> Input:
=======

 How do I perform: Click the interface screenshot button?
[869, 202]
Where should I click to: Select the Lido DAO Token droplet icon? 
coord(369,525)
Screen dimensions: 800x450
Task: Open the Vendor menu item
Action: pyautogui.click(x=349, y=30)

=======

What is wanted is an exact repeat of the lines from the one with "Where should I" through the last line of the listing above, and no other text.

Where should I click to: Select the Lido DAO Token droplet icon? 
coord(369,525)
Screen dimensions: 800x450
Task: Open the Vendor menu item
Action: pyautogui.click(x=349, y=30)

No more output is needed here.